Where the ball is dropped is in making the actual movie itself any good.

There’s simply no way to sugarcoat it: The Rise of Skywalker is a bad movie. It fails the reason most movies fail and because of the same problems most failed movies have: Bad editing, bad plotting, too much going on with nothing of any weight happening, etc.

Obviously, I have some serious issues with the story (what little “story” there actually was) but I’ll save those for the spoiler-filled comments. In the meantime here are some spoiler-free thoughts:

It’s a mess.

It’s the worst edited Star Wars movie by a country mile. Every scene has a wildly different tone from the one before it. It’s like the movie had two different editors, each tasked with cutting together half the movie, one who wanted there to be tension and angst while the other wanted a light-hearted romp. Then they threw both of their halves into a blender and released this.

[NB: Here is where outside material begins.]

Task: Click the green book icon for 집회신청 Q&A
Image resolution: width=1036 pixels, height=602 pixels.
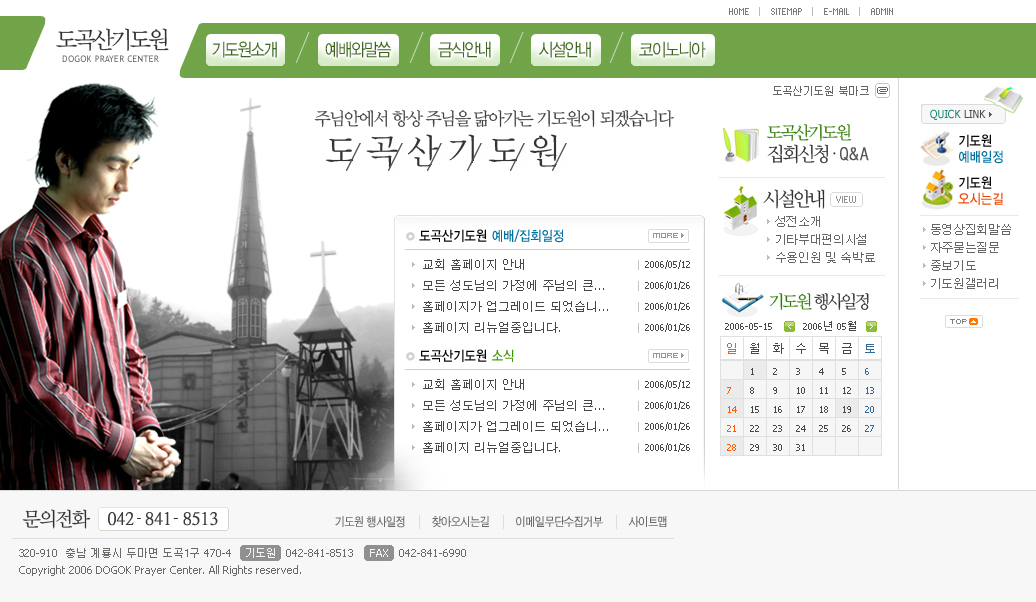Action: [x=741, y=145]
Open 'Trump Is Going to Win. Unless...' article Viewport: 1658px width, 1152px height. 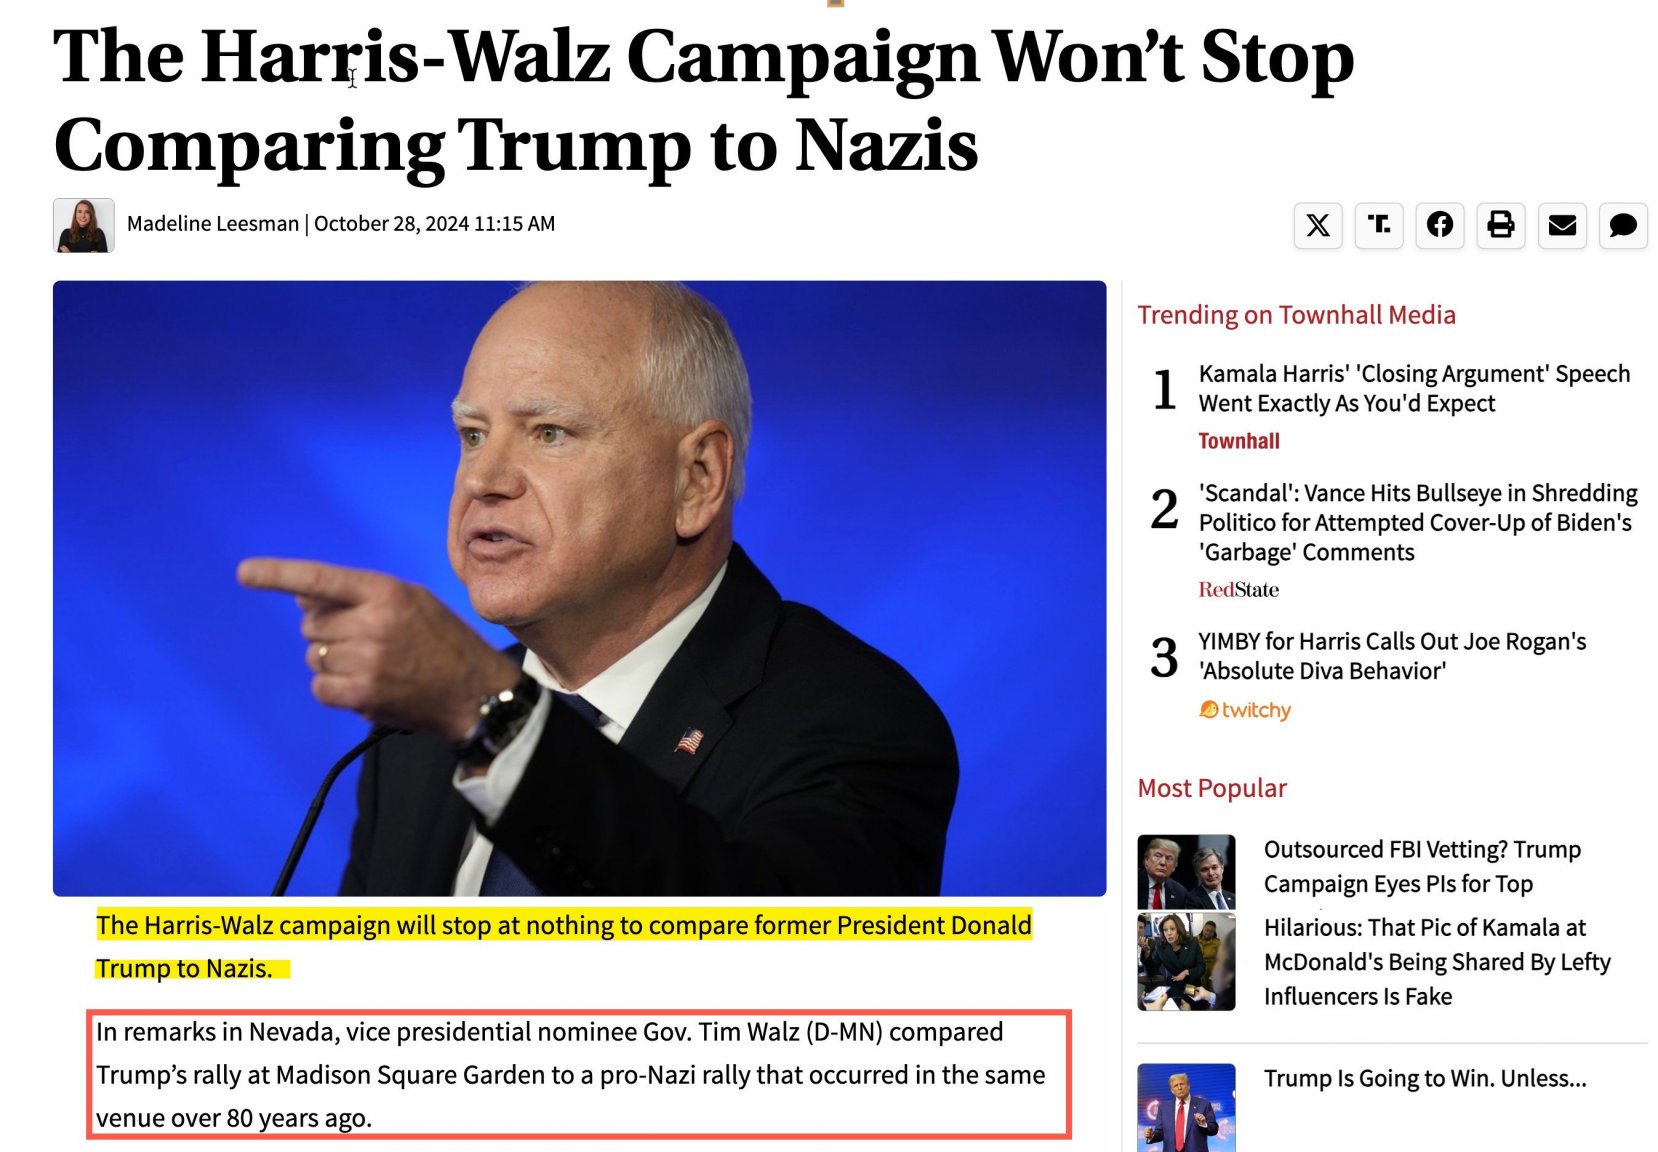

There are like fifty things going on but only three of them matter and those three should have been what the movie was about. Instead, it’s not about anything.

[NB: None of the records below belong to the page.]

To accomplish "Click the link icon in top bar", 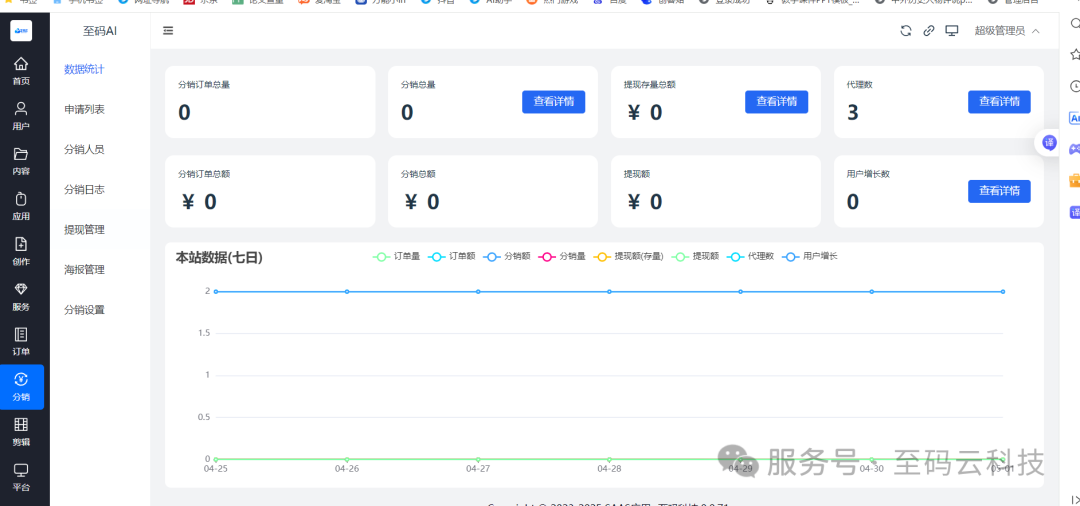I will tap(929, 31).
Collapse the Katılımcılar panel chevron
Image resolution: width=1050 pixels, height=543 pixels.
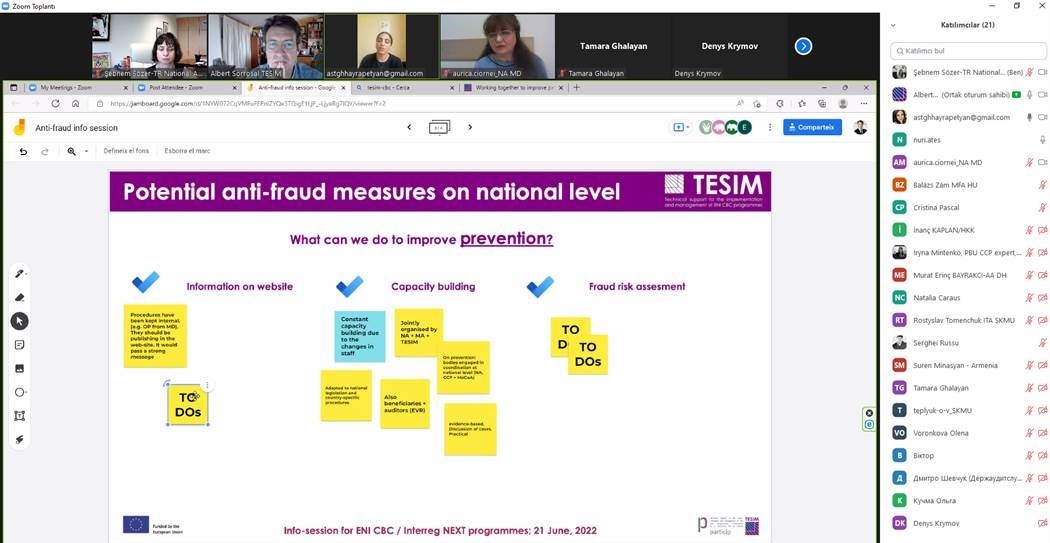click(893, 25)
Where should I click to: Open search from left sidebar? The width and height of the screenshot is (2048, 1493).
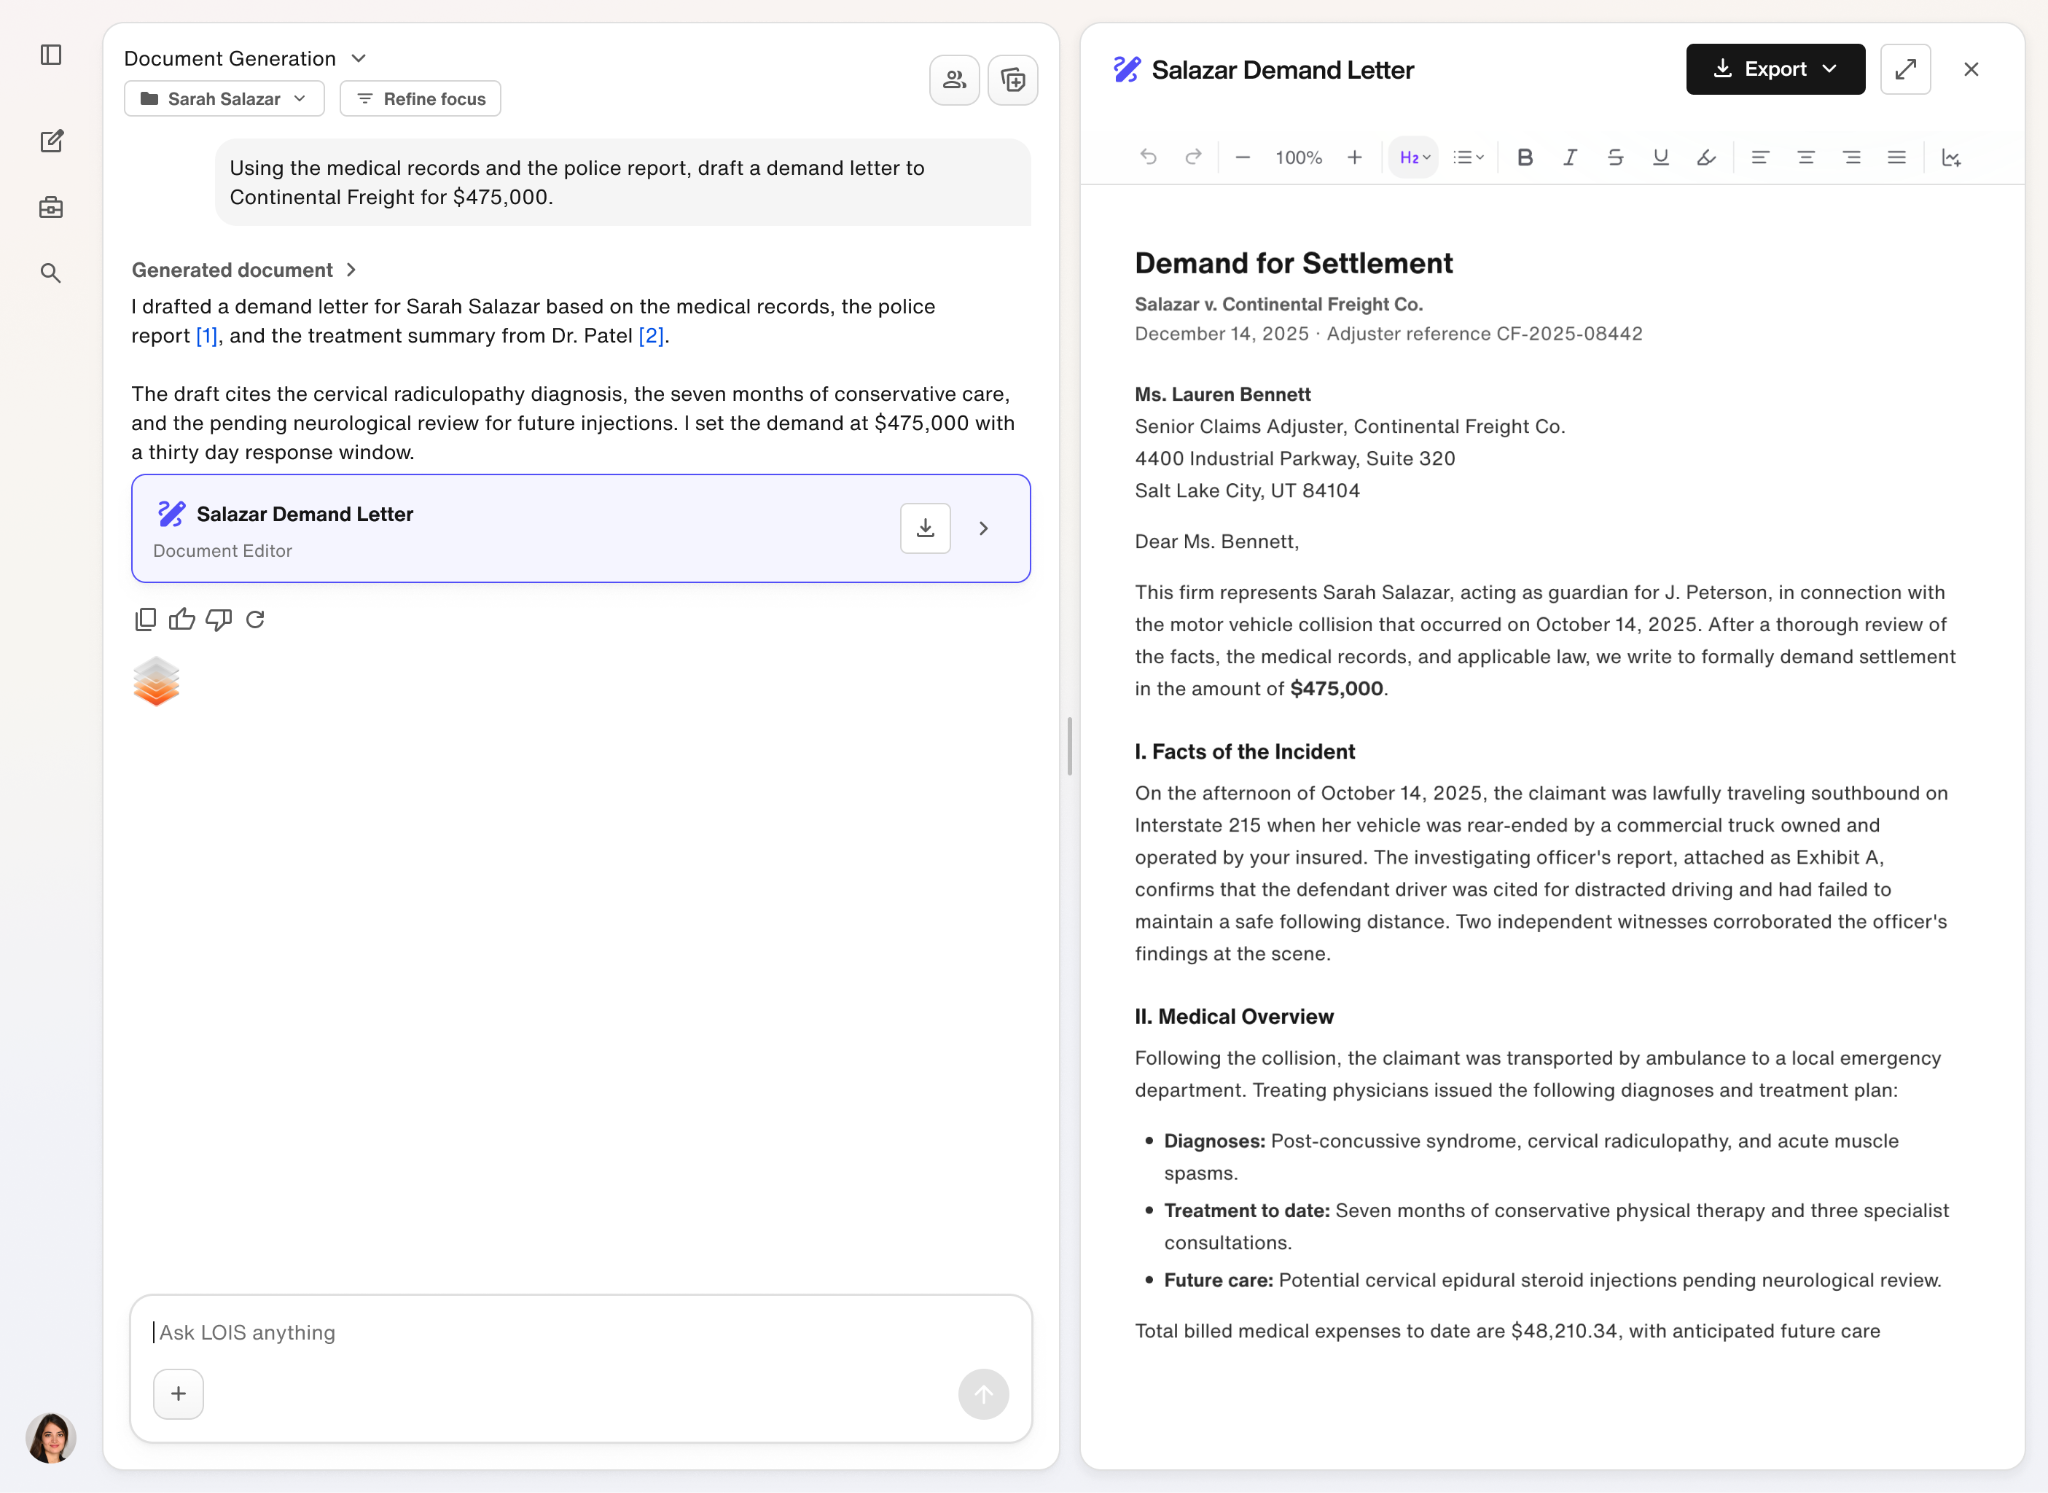coord(51,273)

The movie is not about anything.

What in the world is this movie supposed to be about? Everything the characters do is motivated by something they discovered three seconds before. The “plot” of the movie is basically this:

We have to do X to stop Y: Let’s go!

Action scene on the way to X.

We did X…it says here we now have to do X2 to stop Y2: Let’s go!

Action scene on the way to X2.

We did X2…and now it seems we have to do X3 to stop Y3: Let’s go!

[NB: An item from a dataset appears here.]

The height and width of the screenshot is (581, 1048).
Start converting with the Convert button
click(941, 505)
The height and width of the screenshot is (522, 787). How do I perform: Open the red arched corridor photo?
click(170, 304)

For two hours it’s like this.

After about thirty minutes I thought to myself: “Hmm. Is JJ trying to audition to direct an Indiana Jones movie? Is that what he’s going for?” I soon decided no, he’s not trying for the “thrill ride, every ten minutes is an action scene” route. He’s going for the “we don’t have a plot or anything to say so let’s just go loud and crazy for two hours and hope no one notices.”

The climax of the film is good as an idea and some of the moments are good but writers JJ Abrams/Chris Tierro had no idea how to get to that climax in any way that made any sense.

I don’t want to harp too much on the way it tried to bridge the disparity between The Force Awakens and The Last Jedi. I’m maybe the only person on planet earth that loved both of those movies. I know they’re not the same movie; they had different goals and different approaches but they did their jobs really well, in my opinion. I love the way JJ weaved nostalgia into the story of a new trio of heroes in TFA. I love the way Rian Johnson gave Finn, Poe, Kylo, and Luke strong and discernible character arcs that moved them from point A to point B to point C in a logical fashion.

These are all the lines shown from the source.